Thomas, on his stomach on the bank above, leant over and shone the torch. He saw the curtain of brambles in which was a hole not unlike a rabbit’s burrow.

Inside the hole he glimpsed the waving tail of the carp and leading into the mouth of it the taut plaited line, for the hook had held and was still firmly in the roof of the carp’s capacious mouth. Thomas lowered the net over the hole, barring all escape.

But the battle was by no means won, for should the carp wrench free it would be impossible to stay that vast bulk. Thomas showed great presence of mind. He slid his fingers gently down the line, barely touching it, until he felt the smooth snout of the carp.

Gently he eased the fish's head round until it was facing the entrance bolt hole. The carp seemed unresisting. Then there was a flurry and the huge mailed form shot into the folds of the net. A moment later it was on the bank, the largest carp ever caught in Britain and in the Empire too.

It was placed alive in a sack and when daylight came (and with it sunlight) the record fish was photographed.

This being done, what was one to do? What would you have done? Knocked the poor beast on the head and set him up in a glass case? Return him to the pool? But we know what would have happened if the latter course had been adopt. Nobody would have believed the story of a 44 lb. carp. Another fisherman's tale!

Walker did the most sensible thing. He hurried up to the house on the hill where dwelt the owner of Redmire Pool and asked to use his phone. He contacted the Zoo authorities and with commendable speed they sent down a van from London. The carp was lifted from the pool, sack and all, and placed in a wooden tub in the back of the van and so it went to the London Zoo, to the Aquarium, where two stalwart officials were waiting for it. It arrived at two in the morning.

So any time you want to see the "one that did not get away," go to the Aquarium in the London Zoo and ask to see Richard Walker’s 44 lb. carp. It's name, by the way, is "Ravioli," but why it is so called I cannot tell you here.

For Walker the capture of such a record was indeed well deserved. For a number of years he and I have been fishing for carp and studying their ways.

We have formed the most exclusive club in the world, the Carp Catchers' Club, which is limited to ten members.

Each member has caught a giant carp (one of the conditions of membership)—it is a more select club than the Houghton Club ever was on the Test.

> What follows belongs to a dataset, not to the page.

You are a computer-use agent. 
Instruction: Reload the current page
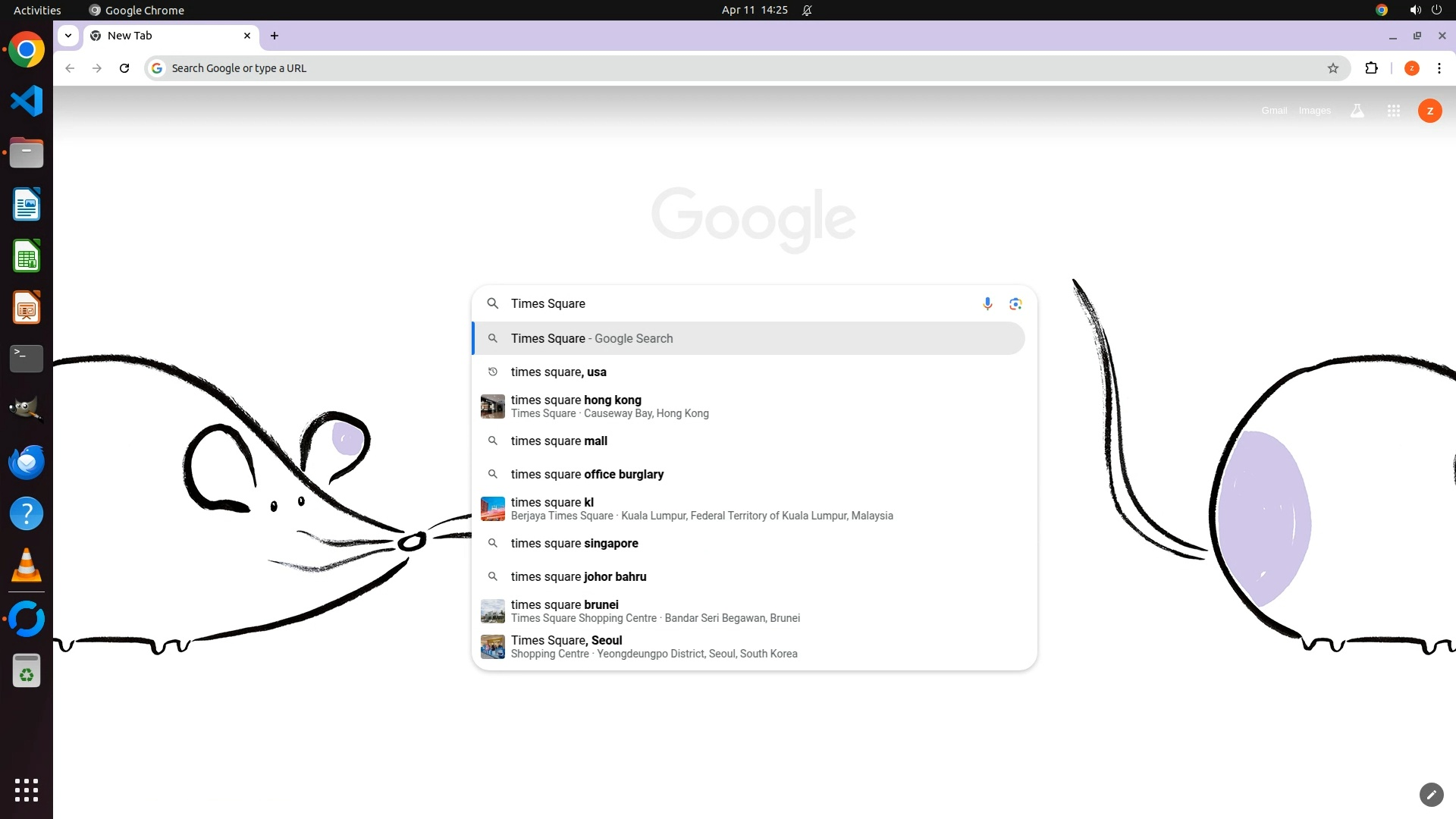[124, 68]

And our record for 1952 is no mean one. Four carp over 20 lb. have been caught by its members this past season, and the weights are as follows: 44 lb., 28 lb. 10 oz., 24 lb. 12 oz, 22 lb. 12 oz.—the 28 lb. fish coming from the same pool as the record.

One interesting point emerges from the capture of this historic fish. An expert to whom one of its scales was sent said that it was 15 years old and was still growing steadily. It is known when these carp were put in the lake, approximately twenty years ago, so that the original fish, if still alive, must be at least 5o lb. and possibly nearer 60 lb. I have seen a carp which jumped one night at Redmire Pool which must have been one of these original fish, and nobody yet knows to what weight these amazing creatures will attain.

Perhaps the Carp Catchers' Club (of which I have the honour to be President) will have further surprises in store for the angling fraternity next season. We shall see.


The latest report on the great fish comes from Dr. Harrison Matthews, of the London Zoo. At the time of going to press, the carp, is still convalescing in a darkened tank and receiving treatment for minor injuries he received in the excitement of his capture. But he is now making good progress, and the Zoo hopes that he will be on show to his public very shortly. Any reader wishing to pay his or her respects to the fish is therefore reminded to make inquiries at the Zoo before making a special pilgrimage to the Aquarium. He is worth seeing. Dr. Matthews describes him aptly as looking like a small pig.